◆ Stated exercise: Continue the financial filing excerpt about Ecova and the company's liquidity, picking up after its last sentence.

◆ Selection:
Ecova plans to continue to grow organically and possibly through strategic acquisitions. Ecova's acquisitions after 2008 have been funded through internally generated cash, borrowings under Ecova's credit facility and, in the case of LPB, an equity infusion from existing shareholders. If Ecova's capital needs exceed its credit facility capacity or management determines a different capital structure is necessary, Ecova may require additional equity infusions from existing shareholders and/or new funding sources.
We may seek to monetize all or part of our investment in Ecova in the future. The value of a potential monetization depends on future market conditions, growth of the business and other factors. A strategic change to Ecova's ownership structure may provide access to public market capital and provide potential liquidity to Avista Corp. and the other owners of Ecova. There can be no assurance that such a transaction will be completed.
Liquidity and Capital Resources
We have a committed line of credit with various financial institutions in the total amount of $400.0 million with an expiration date of February 2017. As of December 31, 2012, there were $52.0 million of cash borrowings and $35.9 million in letters of credit outstanding leaving $312.1 million of available liquidity under this line of credit.

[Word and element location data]
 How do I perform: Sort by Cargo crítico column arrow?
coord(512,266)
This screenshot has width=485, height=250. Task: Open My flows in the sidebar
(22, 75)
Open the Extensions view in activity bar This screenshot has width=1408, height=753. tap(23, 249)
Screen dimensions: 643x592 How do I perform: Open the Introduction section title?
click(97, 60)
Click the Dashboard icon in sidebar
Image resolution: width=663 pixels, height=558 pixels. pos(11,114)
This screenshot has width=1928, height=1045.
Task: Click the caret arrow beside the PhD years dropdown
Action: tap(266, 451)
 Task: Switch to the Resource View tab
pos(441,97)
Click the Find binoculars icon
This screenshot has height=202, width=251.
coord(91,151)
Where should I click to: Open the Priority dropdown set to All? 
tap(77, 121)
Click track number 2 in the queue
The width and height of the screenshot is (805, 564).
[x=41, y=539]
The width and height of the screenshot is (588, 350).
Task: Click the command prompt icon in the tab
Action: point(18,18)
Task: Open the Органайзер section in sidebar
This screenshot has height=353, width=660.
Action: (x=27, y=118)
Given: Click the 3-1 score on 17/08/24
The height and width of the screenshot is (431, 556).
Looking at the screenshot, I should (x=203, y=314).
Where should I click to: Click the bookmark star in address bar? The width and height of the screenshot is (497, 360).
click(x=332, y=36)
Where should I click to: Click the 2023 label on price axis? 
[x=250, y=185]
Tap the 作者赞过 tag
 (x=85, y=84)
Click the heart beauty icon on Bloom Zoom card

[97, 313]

◆ Written reply:
In July 2012, Ecova entered into a five-year $125.0 million committed line of credit agreement with various financial institutions that replaced its $60.0 million committed line of credit agreement. As of December 31, 2012, Ecova had $54.0 million of borrowings outstanding under its committed line of credit agreement. Based on certain covenant conditions contained in the credit agreement, at December 31, 2012, Ecova could borrow an additional $5.6 million and still be compliant with the covenants. The covenant restrictions are calculated on a rolling twelve month basis, so this additional borrowing capacity could increase or decrease or Ecova could be required to pay down the outstanding debt as future results change. We expect Ecova's earnings to increase in the future, so we expect the excess borrowing capacity to increase as well. See further discussion of the specific covenants below under "Ecova Credit Agreement".
In November 2012, we issued $80.0 million of 4.23 percent First Mortgage Bonds due in 2047 as an obligation of Avista Corp. Net total proceeds from the sale of the new bonds were used to repay a portion of the borrowings outstanding under our $400.0 million committed line of credit and for general corporate purposes. There are $50.0 million in First Mortgage Bonds maturing in 2013 and we expect to issue up to $100 million of long-term debt during the second half of 2013.
In May 2012, we cash settled interest rate swap contracts (notional amount of $75.0 million) and paid a total of $18.5 million. The interest rate swap contracts were settled in connection with the pricing of $80.0 million of First Mortgage Bonds as described above. Upon settlement of the interest rate swaps, the regulatory asset or liability (included as part of long-term debt) is amortized as a component of interest expense over the life of the forecasted interest payments.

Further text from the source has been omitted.